◆ Directive
Swap "screenshot" for "image" in everything from the line containing "Describe the element" down to the end of the listing, and reproduce only those lines without the pictures.

◆ Extracted entries
····················

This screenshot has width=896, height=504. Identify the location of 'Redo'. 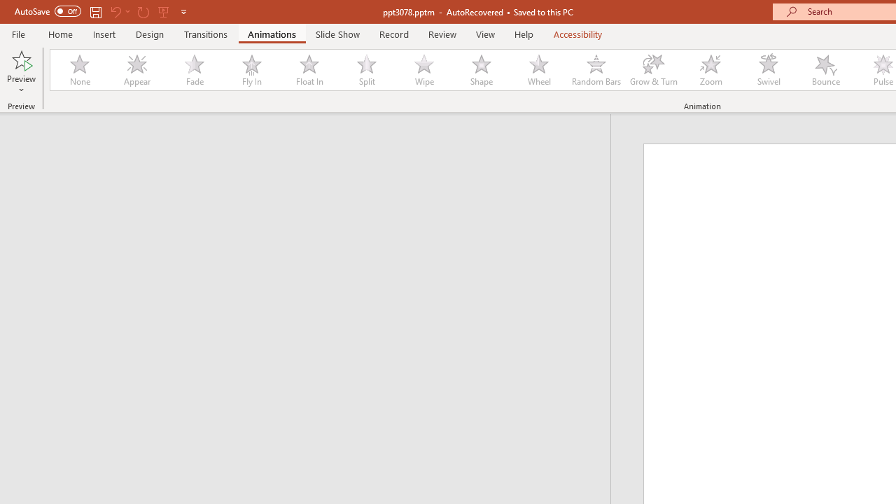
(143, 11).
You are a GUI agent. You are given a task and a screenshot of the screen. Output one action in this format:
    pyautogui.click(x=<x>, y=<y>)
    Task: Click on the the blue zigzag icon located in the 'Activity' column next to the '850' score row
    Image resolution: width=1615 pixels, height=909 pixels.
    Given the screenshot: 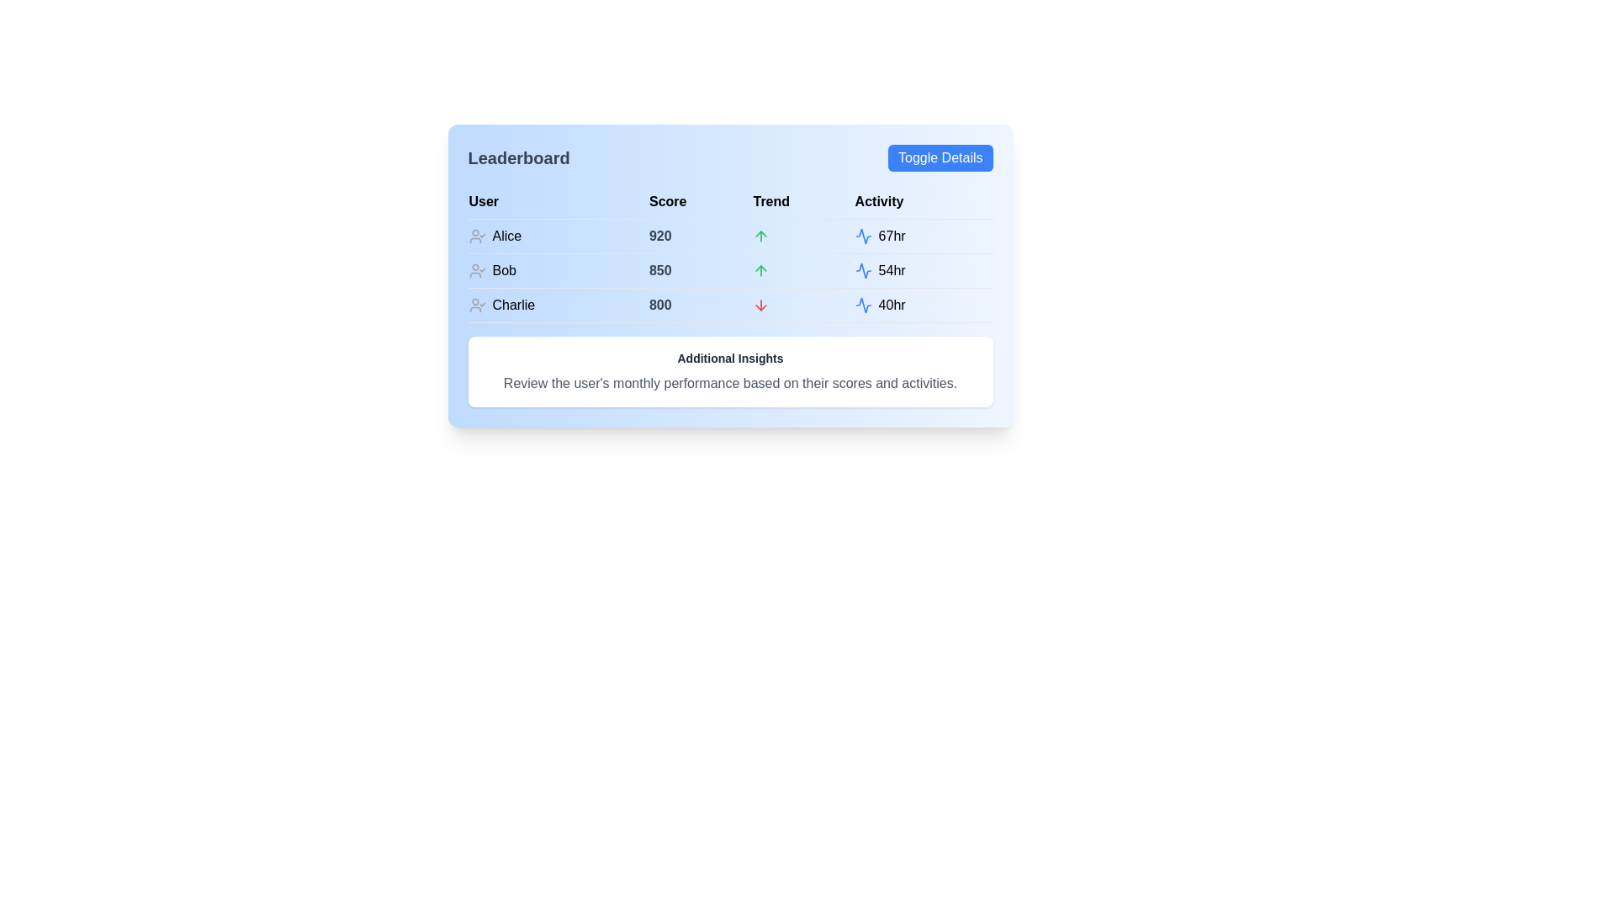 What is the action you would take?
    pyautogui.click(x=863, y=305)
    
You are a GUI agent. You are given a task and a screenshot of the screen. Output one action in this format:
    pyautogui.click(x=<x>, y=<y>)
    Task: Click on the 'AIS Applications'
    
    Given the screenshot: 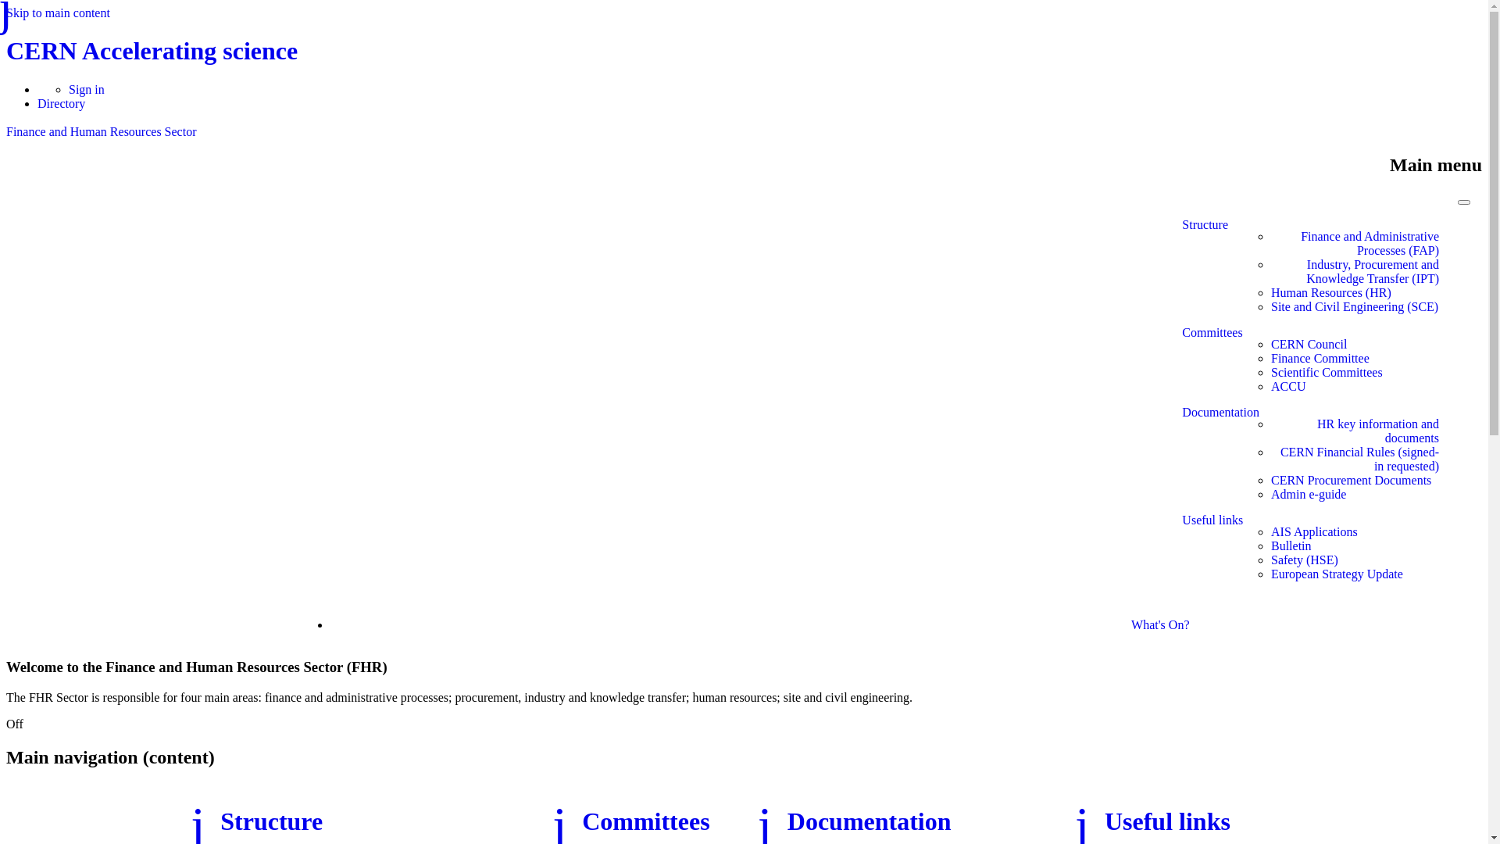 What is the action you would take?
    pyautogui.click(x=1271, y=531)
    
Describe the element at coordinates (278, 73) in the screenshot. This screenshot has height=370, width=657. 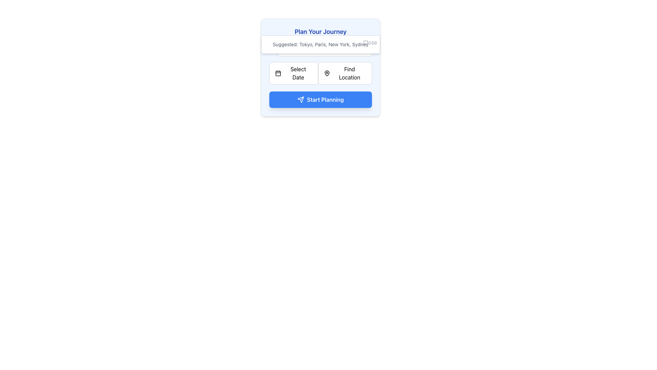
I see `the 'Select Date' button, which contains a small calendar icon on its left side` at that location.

····················

◆ Exercise output
Describe the element at coordinates (278, 73) in the image. This image has height=370, width=657. 
I see `the 'Select Date' button, which contains a small calendar icon on its left side` at that location.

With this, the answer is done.